In the fight to protect the environment, achieve food security, and promote sustainable development, agricultural scientists who recognize soil’s key role in the global carbon cycle are advocating for new and improved research models that accurately forecast climate change.
“Soil is more than dirt under your feet,” said Johannes Lehmann, Cornell University professor of soil sciences.
Nutrient, energy and carbon exchanges between soil organic matter, the soil environment, aquatic systems and the atmosphere are an engine that drives agricultural productivity, water quality and climate, he said.
“Soil organic matter makes up and absorbs more carbon than the world’s vegetation and the atmosphere combined,” said Lehmann. “So small changes in the soil carbon content have huge impacts on the climate.”

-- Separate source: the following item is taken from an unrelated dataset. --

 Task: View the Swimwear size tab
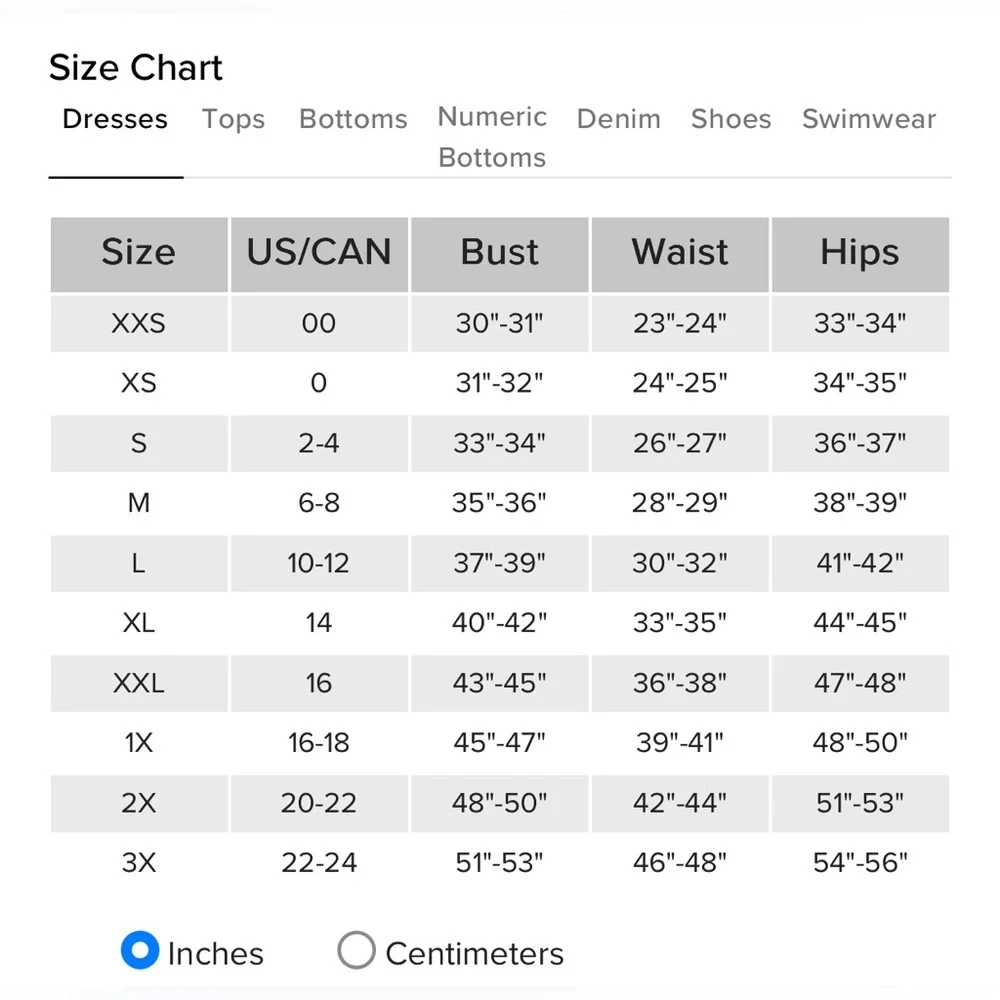(869, 119)
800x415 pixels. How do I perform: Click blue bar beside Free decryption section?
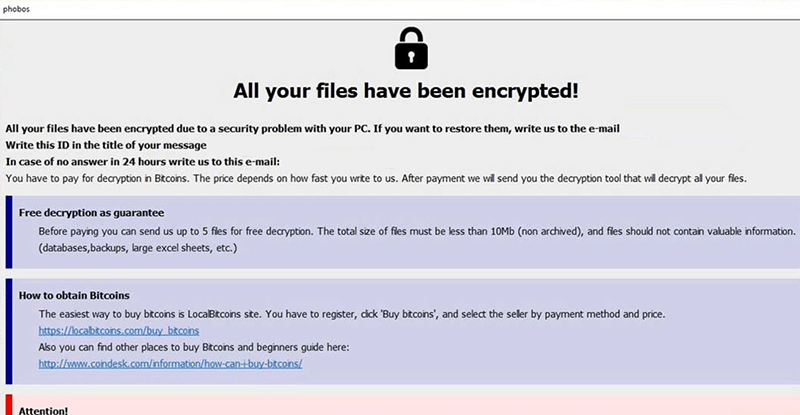pyautogui.click(x=9, y=232)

Lehmann and Markus Kleber, of Oregon State University, have published “The Contentious Nature of Soil Organic Matter” in Nature, Nov. 23, as part of a scientific package on soil importance. For the Food and Agriculture Organization of the United Nations, 2015 has been the year of the soils. World Soils Day is Dec. 5.
Another Cornell paper, “The Reinforcing Feedback Between Low Soil Fertility and Chronic Poverty,” written by Christopher Barrett, professor and director of Cornell’s Charles H. Dyson School of Applied Economics and Management, and Leah E.M. Bevis?, doctoral candidate, appears concurrently in the journal Nature GeoScience.
In the recent past, scientific dogma stated that large humic substances are produced from decaying leaves, grass and plant matter, but emerging understanding of soil organic matter goes a step further and accounts for underlying microbial processes. Lehmann and Kleber suggest these new concepts–such as the “soil continuum model”–could assist today’s scientists by accurately accounting for soil carbon, thus helping to forecast climate change and warming temperatures.
Organic matter retains nutrients as well as pollutants in the soil, which improves plant growth and protects water quality, said Lehmann and Kleber. Soils are an important source of aquatic carbon, with implications for biogeochemical processes in rivers, lakes and estuaries, they said.
Over the years science has built an erroneous model on how plant material is broken down and recombined into large humic substances, Lehmann said. “This understanding could not be confirmed by modern analytical tools. In the last ten years, soil scientists have clearly shown that humic substances and large complex molecules are not formed in soil.”
“We need to be able to predict the behavior of soil carbon in a warming world,” Lehmann said. “That’s only possible if we have the right kind of model and we can mathematically predict what could happen in 50 or 100 years from now.”